Nos concitoyens sont de plus en plus fâchés avec le travail car, dans un pays où l’égalitarisme a pris le pouvoir, l’effort leur inspire davantage de ressentiment que de fierté. Vouloir en finir avec cette ultime distinction qu’est la réussite par le talent et l’exigence, c’est promettre la société à la médiocrité et à l’assistanat.
Le large refus des Français de retarder leur départ en retraite, alors qu’ils la prennent beaucoup plus tôt que dans la plupart des autres pays européens, et la stagnation de la productivité du travail, affectant la richesse par habitant, étonnent. Quand on pense à l’époque des « Trente Glorieuses » avec le souvenir d’un grand engagement dans le travail, on s’interroge sur les sources de cette mutation. Elle trouve ses racines dans une évolution beaucoup plus large de la société française.
Un temps de fierté du travail dans une société restée aristocratique
Lors de la Révolution française, la hiérarchie du « sang » a été mise à bas, mais nullement la logique d’une société de « rangs », avec les devoirs que le travail impose à chacun de remplir sous peine de déchoir. Les sources légitimes de distinction sont devenues, dans les termes de la Déclaration des droits de l’homme et du citoyen, les « capacités » les « vertus » et les « talents »(Article VI : « Tous les citoyens sont admissibles à toutes les dignités, places et emplois publics, selon leur capacité et sans autre distinction que celle de leurs vertus et de leurs talent. ») Si cette vision exigeante n’a jamais fait l’unanimité, elle a été particulièrement mise à l’honneur après la Seconde Guerre mondiale, dans un rejet de l’esprit de défaite, des compromissions de la collaboration, du jeu des petits intérêts qui avaient marqué la période de l’Occupation. Il s’est alors agi de retrouver, individuellement et collectivement, la grandeur perdue.

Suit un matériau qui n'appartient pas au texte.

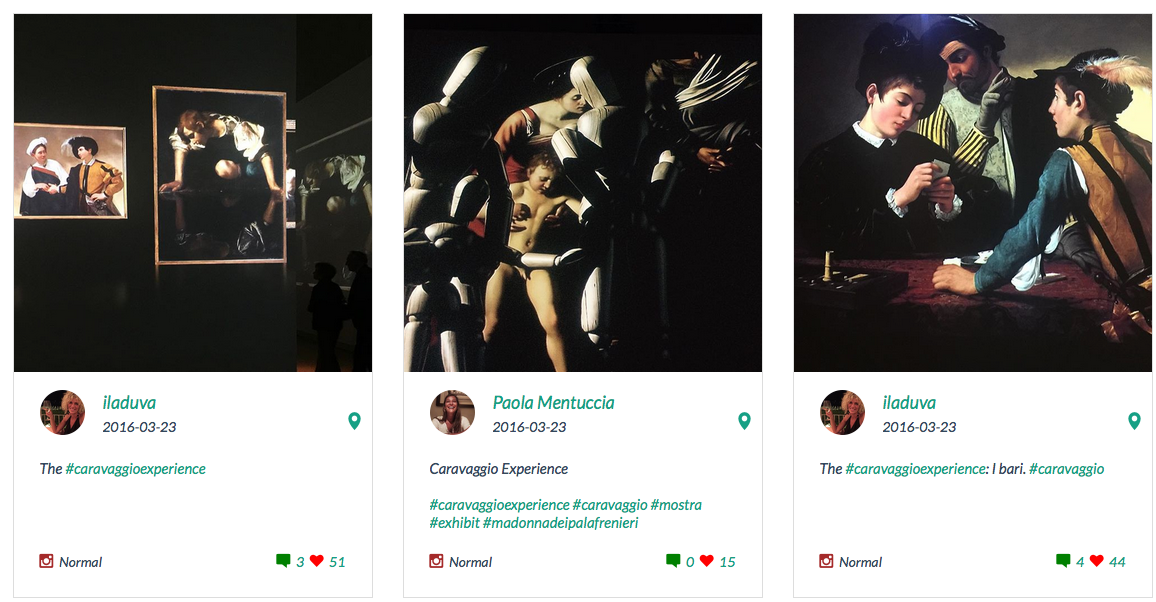Viewport: 1156px width, 602px height.
Task: Click #exhibit hashtag link
Action: 454,523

Cette vision exigeante a marqué un système d’enseignement donnant une grande place à l’« élitisme républicain ». Encore, en 1944, le programme du Conseil national de la Résistance exigeait « la possibilité effective, pour les enfants français, de bénéficier de l’instruction et d’accéder à la culture la plus développée, quelle que soit la situation de fortune de leurs parents, afin que les fonctions les plus hautes soient réellement accessibles à tous ceux qui auront les capacités requises pour les exercer et que soit ainsi promue une élite véritable, non de naissance, mais de mérite, et constamment renouvelée par les apports populaires ». La réussite dans les études, couronnée par un succès au certificat d’études, au baccalauréat, comme aux diplômes du supérieur, était une grande source de fierté.